*** Opening EXCERPTED DATA ***

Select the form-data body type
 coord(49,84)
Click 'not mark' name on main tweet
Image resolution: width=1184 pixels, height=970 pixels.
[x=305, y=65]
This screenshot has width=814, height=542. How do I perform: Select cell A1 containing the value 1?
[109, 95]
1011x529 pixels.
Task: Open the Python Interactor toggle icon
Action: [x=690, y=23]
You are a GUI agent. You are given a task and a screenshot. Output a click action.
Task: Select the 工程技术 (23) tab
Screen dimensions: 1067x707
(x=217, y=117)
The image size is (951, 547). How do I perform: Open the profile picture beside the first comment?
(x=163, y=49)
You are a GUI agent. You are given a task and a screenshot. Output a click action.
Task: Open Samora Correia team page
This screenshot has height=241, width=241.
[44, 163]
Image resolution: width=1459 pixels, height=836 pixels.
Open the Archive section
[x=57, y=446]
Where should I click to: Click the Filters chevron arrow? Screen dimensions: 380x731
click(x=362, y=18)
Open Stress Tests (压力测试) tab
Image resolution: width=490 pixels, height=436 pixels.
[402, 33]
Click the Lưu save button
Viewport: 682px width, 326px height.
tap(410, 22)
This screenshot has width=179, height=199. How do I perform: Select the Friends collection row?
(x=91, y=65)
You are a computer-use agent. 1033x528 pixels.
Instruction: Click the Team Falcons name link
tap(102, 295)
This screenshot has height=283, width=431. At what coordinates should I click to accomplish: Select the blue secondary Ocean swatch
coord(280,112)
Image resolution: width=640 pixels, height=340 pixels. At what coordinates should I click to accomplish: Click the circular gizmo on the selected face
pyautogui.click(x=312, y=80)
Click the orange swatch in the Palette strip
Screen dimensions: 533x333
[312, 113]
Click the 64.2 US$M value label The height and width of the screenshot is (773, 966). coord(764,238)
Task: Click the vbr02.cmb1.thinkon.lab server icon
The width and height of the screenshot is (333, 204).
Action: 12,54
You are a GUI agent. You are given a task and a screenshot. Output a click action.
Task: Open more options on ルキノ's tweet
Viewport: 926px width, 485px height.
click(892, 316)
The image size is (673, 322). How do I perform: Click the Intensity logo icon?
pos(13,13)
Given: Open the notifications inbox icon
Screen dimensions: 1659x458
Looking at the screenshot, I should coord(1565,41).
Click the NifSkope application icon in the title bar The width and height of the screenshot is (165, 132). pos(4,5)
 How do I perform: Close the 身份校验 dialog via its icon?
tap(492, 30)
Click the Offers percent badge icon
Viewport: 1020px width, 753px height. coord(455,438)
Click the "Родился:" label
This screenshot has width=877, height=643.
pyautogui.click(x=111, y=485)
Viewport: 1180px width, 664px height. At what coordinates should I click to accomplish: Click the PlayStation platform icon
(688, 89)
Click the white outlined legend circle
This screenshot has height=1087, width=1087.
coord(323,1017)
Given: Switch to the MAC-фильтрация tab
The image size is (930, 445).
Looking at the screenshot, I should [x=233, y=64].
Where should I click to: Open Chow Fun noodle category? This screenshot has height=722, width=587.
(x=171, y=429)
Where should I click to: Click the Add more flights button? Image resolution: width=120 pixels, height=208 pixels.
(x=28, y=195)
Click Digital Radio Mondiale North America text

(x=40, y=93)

*** Closing EXCERPTED DATA ***

TASK DIRECTIONS: Your job is to copy all the records exactly.

COMPLETED EXERCISE:
Select the form-data body type
 coord(49,84)
Click 'not mark' name on main tweet
Image resolution: width=1184 pixels, height=970 pixels.
[x=305, y=65]
This screenshot has width=814, height=542. How do I perform: Select cell A1 containing the value 1?
[109, 95]
1011x529 pixels.
Task: Open the Python Interactor toggle icon
Action: [x=690, y=23]
You are a GUI agent. You are given a task and a screenshot. Output a click action.
Task: Select the 工程技术 (23) tab
Screen dimensions: 1067x707
(x=217, y=117)
The image size is (951, 547). How do I perform: Open the profile picture beside the first comment?
(x=163, y=49)
You are a GUI agent. You are given a task and a screenshot. Output a click action.
Task: Open Samora Correia team page
This screenshot has height=241, width=241.
[44, 163]
Image resolution: width=1459 pixels, height=836 pixels.
Open the Archive section
[x=57, y=446]
Where should I click to: Click the Filters chevron arrow? Screen dimensions: 380x731
click(x=362, y=18)
Open Stress Tests (压力测试) tab
Image resolution: width=490 pixels, height=436 pixels.
[402, 33]
Click the Lưu save button
Viewport: 682px width, 326px height.
tap(410, 22)
This screenshot has width=179, height=199. How do I perform: Select the Friends collection row?
(x=91, y=65)
You are a computer-use agent. 1033x528 pixels.
Instruction: Click the Team Falcons name link
tap(102, 295)
This screenshot has height=283, width=431. At what coordinates should I click to accomplish: Select the blue secondary Ocean swatch
coord(280,112)
Image resolution: width=640 pixels, height=340 pixels. At what coordinates should I click to accomplish: Click the circular gizmo on the selected face
pyautogui.click(x=312, y=80)
Click the orange swatch in the Palette strip
Screen dimensions: 533x333
[312, 113]
Click the 64.2 US$M value label The height and width of the screenshot is (773, 966). coord(764,238)
Task: Click the vbr02.cmb1.thinkon.lab server icon
The width and height of the screenshot is (333, 204).
Action: 12,54
You are a GUI agent. You are given a task and a screenshot. Output a click action.
Task: Open more options on ルキノ's tweet
Viewport: 926px width, 485px height.
click(892, 316)
The image size is (673, 322). How do I perform: Click the Intensity logo icon?
pos(13,13)
Given: Open the notifications inbox icon
Screen dimensions: 1659x458
Looking at the screenshot, I should coord(1565,41).
Click the NifSkope application icon in the title bar The width and height of the screenshot is (165, 132). pos(4,5)
 How do I perform: Close the 身份校验 dialog via its icon?
tap(492, 30)
Click the Offers percent badge icon
Viewport: 1020px width, 753px height. coord(455,438)
Click the "Родился:" label
This screenshot has width=877, height=643.
pyautogui.click(x=111, y=485)
Viewport: 1180px width, 664px height. At what coordinates should I click to accomplish: Click the PlayStation platform icon
(688, 89)
Click the white outlined legend circle
This screenshot has height=1087, width=1087.
coord(323,1017)
Given: Switch to the MAC-фильтрация tab
The image size is (930, 445).
Looking at the screenshot, I should [x=233, y=64].
Where should I click to: Open Chow Fun noodle category? This screenshot has height=722, width=587.
(x=171, y=429)
Where should I click to: Click the Add more flights button? Image resolution: width=120 pixels, height=208 pixels.
(x=28, y=195)
Click Digital Radio Mondiale North America text

(x=40, y=93)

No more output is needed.